#### GETOONDE PASSAGE ####

Het voordeel van het laserlassen is dat de opwarming dusdanig lokaal blijft dat er geen warmtespanningen in het omliggend materiaal ontstaat. Tevens kan men zeer nauwkeurig met weinig overmaat werken (dus minder slijpwerk) en de gebruikte nikkelboorlegering geeft een even grote levensduur als het oorspronkelijk cartermateriaal (staal 14-15HRC).

Na het uitvoeren van de noodzakelijke reparaties en na het functionele testen in Marche-en-Famenne werd de tandwielkast terug gebracht en SEW zorgde in week 50 en week 51 van 2013 voor de ombouw van de installatie. De heropstart na de shutdown gebeurde zoals voorzien.

Overhaul van Skinpass 3
Skin-pass 3 is een koudwalslijn met druk en trek. Dus voor en achter de walslijn is een rollenblok van 5 rollen die aan de opwikkellijn trekt en aan de afwikkelzijde zwaar tegen trekt, waardoor op de folie de noodzakelijke spanning wordt uitgeoefend. Hiermee kan men ook dunne staalplaat (0,35 mm tot 2 mm dikte) harden zodanig dat de plaat na de doorgang door de lijn volledig vlak is.

#### MATERIAAL ####

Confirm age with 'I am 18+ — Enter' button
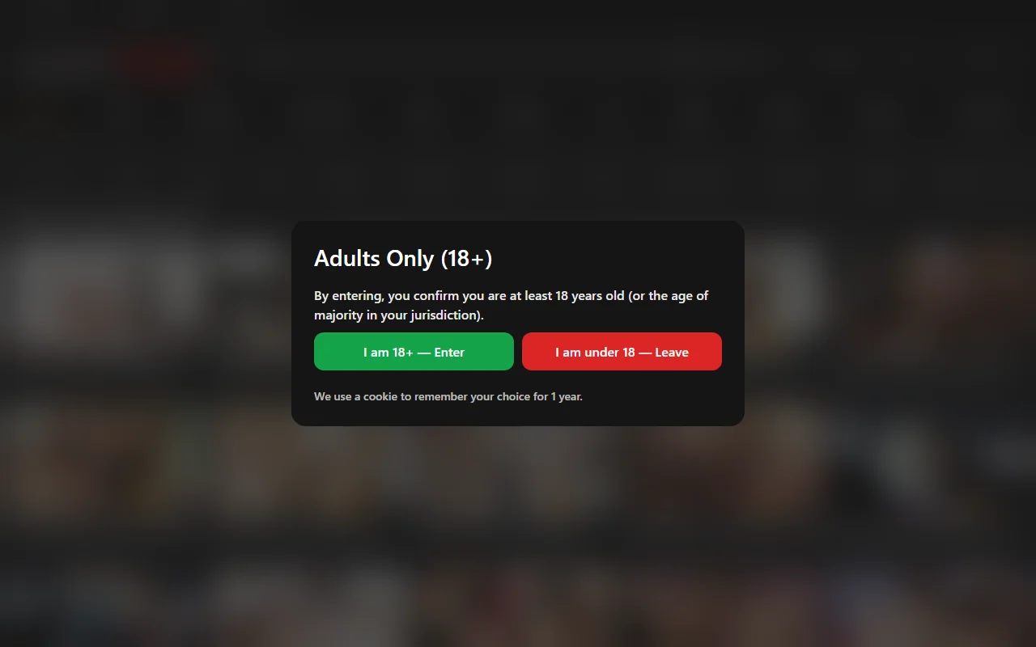Image resolution: width=1036 pixels, height=647 pixels. point(414,352)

####

### UIT TE VOEREN TAAK
Geef uit de getoonde passage woordelijk alles terug vanaf "Na het uitvoeren" tot en met "gebeurde zoals voorzien.".

### ANTWOORD OP TAAK
Na het uitvoeren van de noodzakelijke reparaties en na het functionele testen in Marche-en-Famenne werd de tandwielkast terug gebracht en SEW zorgde in week 50 en week 51 van 2013 voor de ombouw van de installatie. De heropstart na de shutdown gebeurde zoals voorzien.